## begin Material supplied

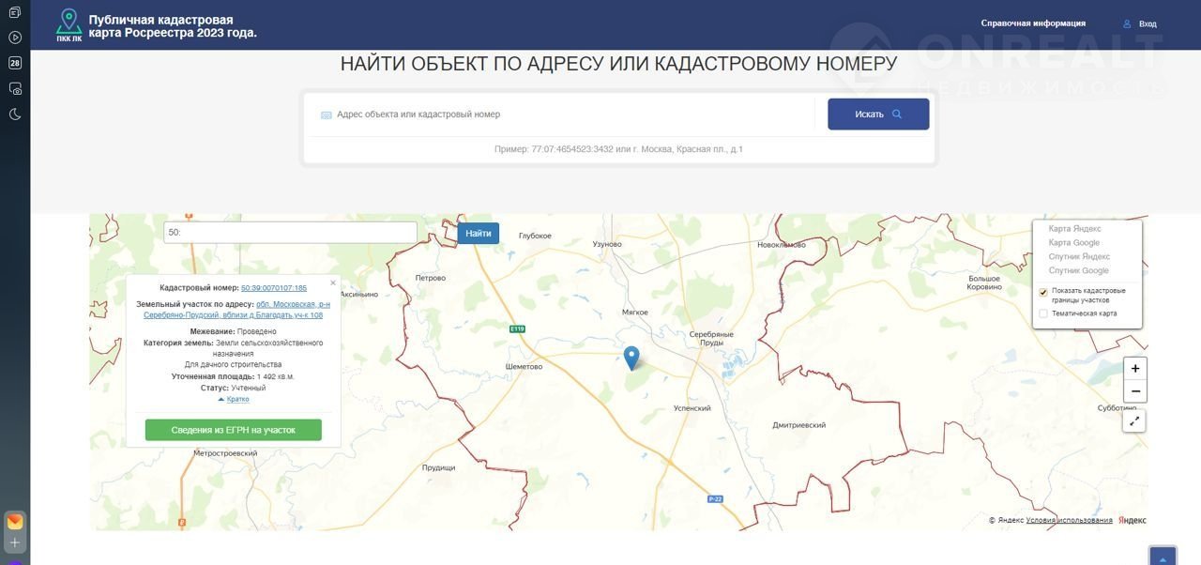The width and height of the screenshot is (1201, 565).
Task: Switch to Спутник Яндекс map layer
Action: pyautogui.click(x=1078, y=256)
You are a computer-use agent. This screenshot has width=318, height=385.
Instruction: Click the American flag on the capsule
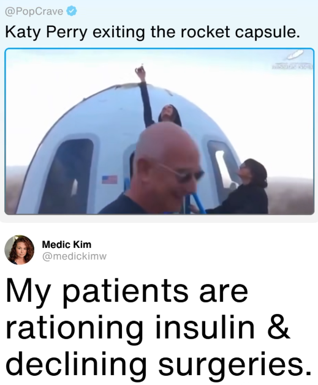[110, 179]
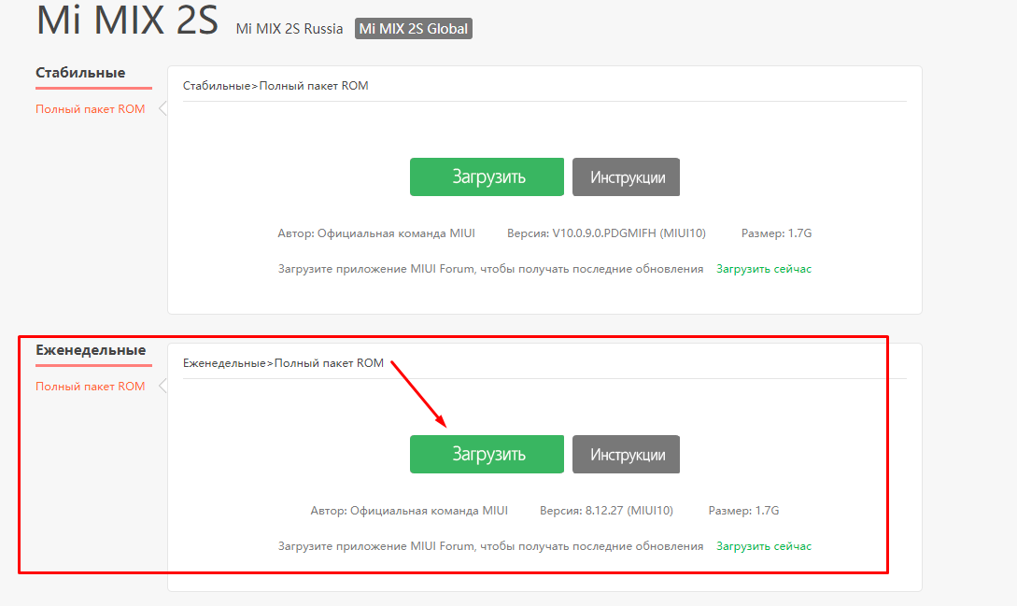The height and width of the screenshot is (606, 1017).
Task: Download the weekly ROM with green Загрузить
Action: click(x=487, y=455)
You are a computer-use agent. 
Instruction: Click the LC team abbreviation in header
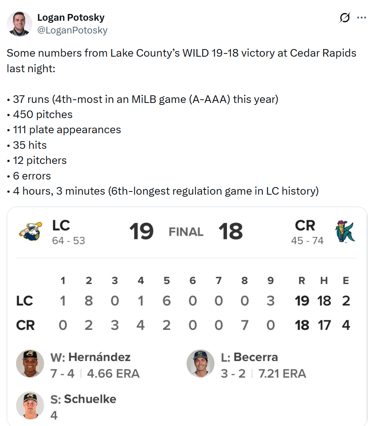coord(61,225)

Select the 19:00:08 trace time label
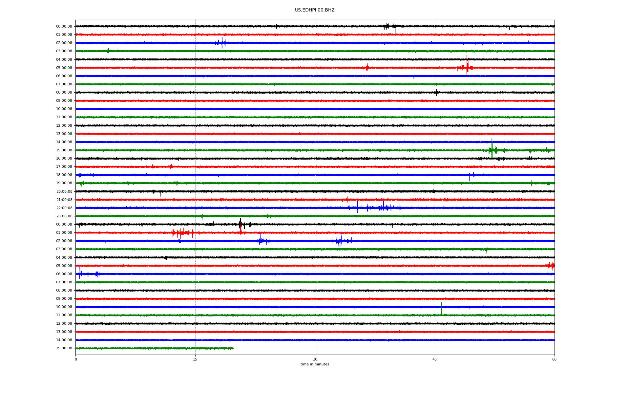tap(64, 183)
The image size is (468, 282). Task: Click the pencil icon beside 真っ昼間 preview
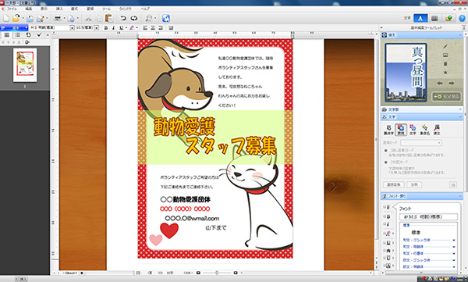[x=445, y=46]
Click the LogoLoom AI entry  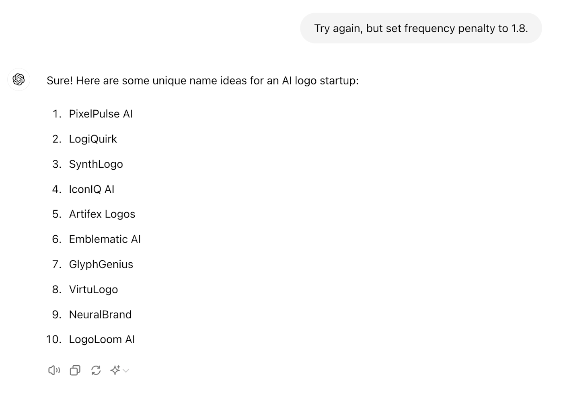click(x=102, y=339)
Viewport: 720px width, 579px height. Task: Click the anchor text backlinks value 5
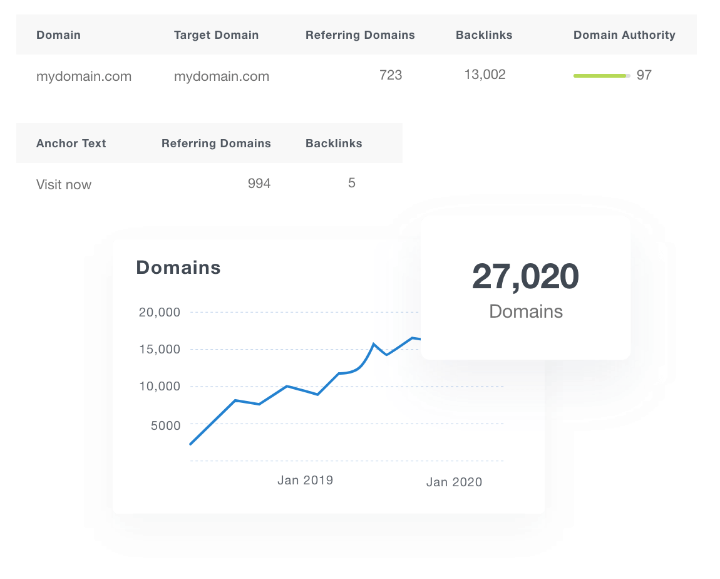click(x=352, y=182)
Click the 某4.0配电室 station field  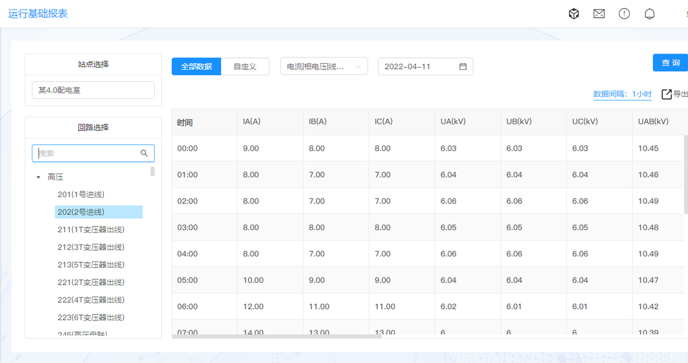coord(93,90)
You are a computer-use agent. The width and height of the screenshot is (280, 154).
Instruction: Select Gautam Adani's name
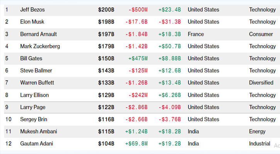(x=37, y=144)
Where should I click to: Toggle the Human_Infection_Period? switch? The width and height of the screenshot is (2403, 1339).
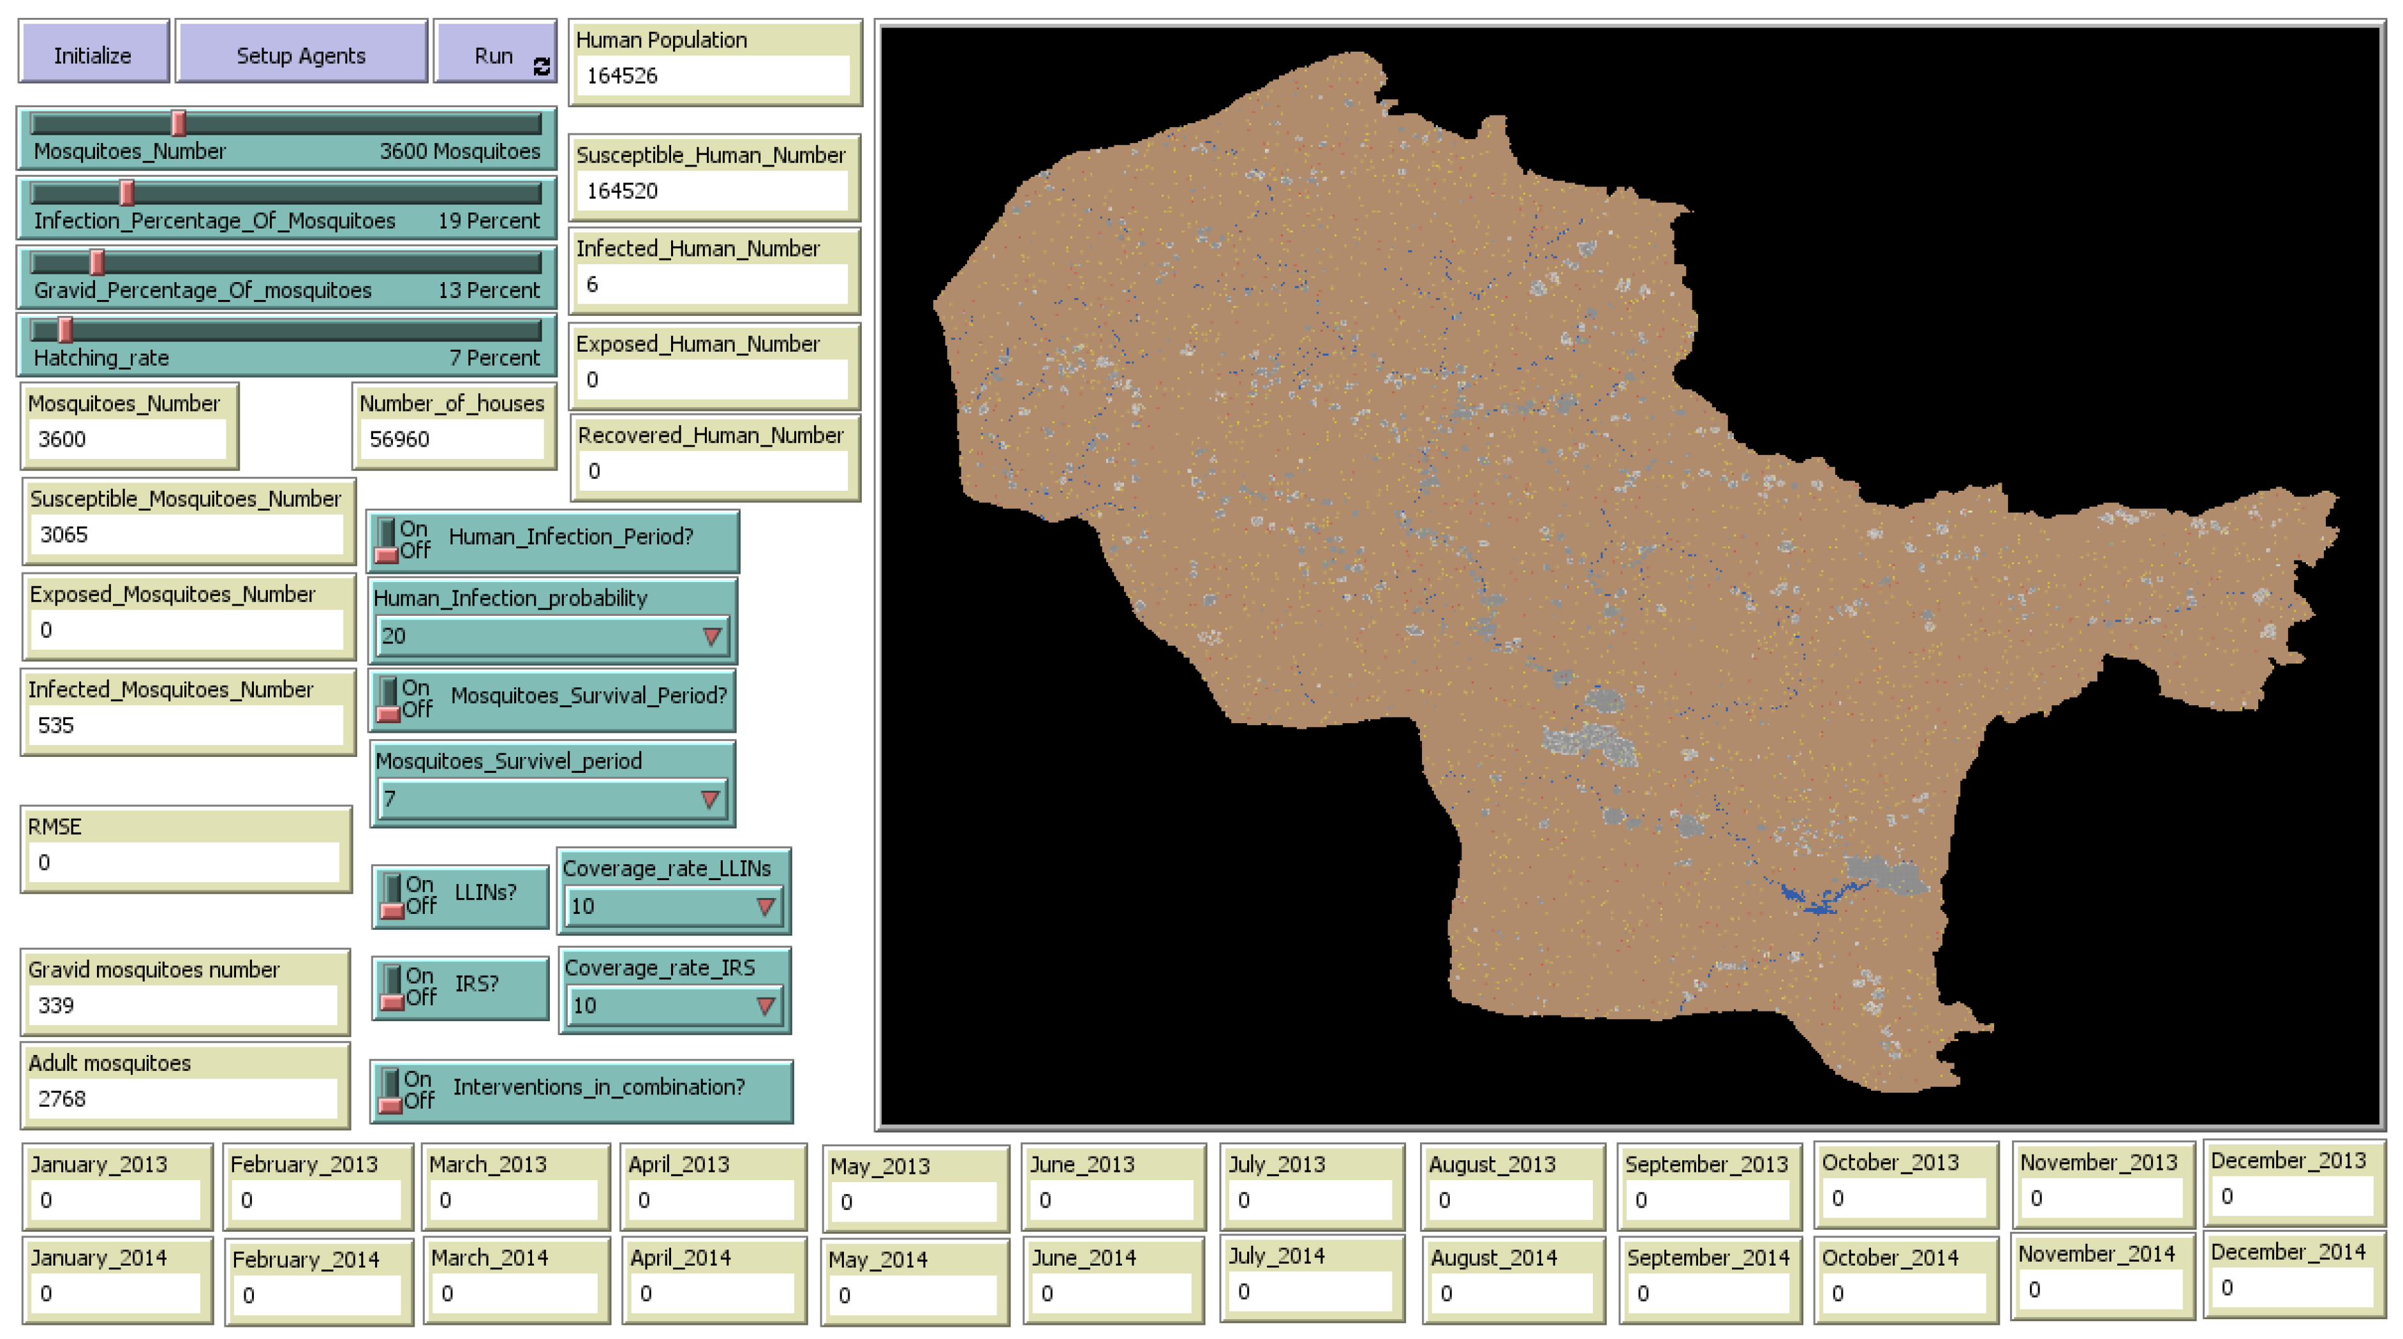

## end Material supplied

Do this —
Update the lines from the line containing "You are a computer-use agent. The" through the end of the records, replacing "screenshot" with "screen capture" and leaving everything else unchanged. Return only those lines, and omit the pictures.

Output below —
You are a computer-use agent. The width and height of the screen capture is (280, 154).
Instruction: Select Gautam Adani's name
(x=37, y=144)
Where should I click to: Toggle the Human_Infection_Period? switch? The width and height of the screen capture is (2403, 1339).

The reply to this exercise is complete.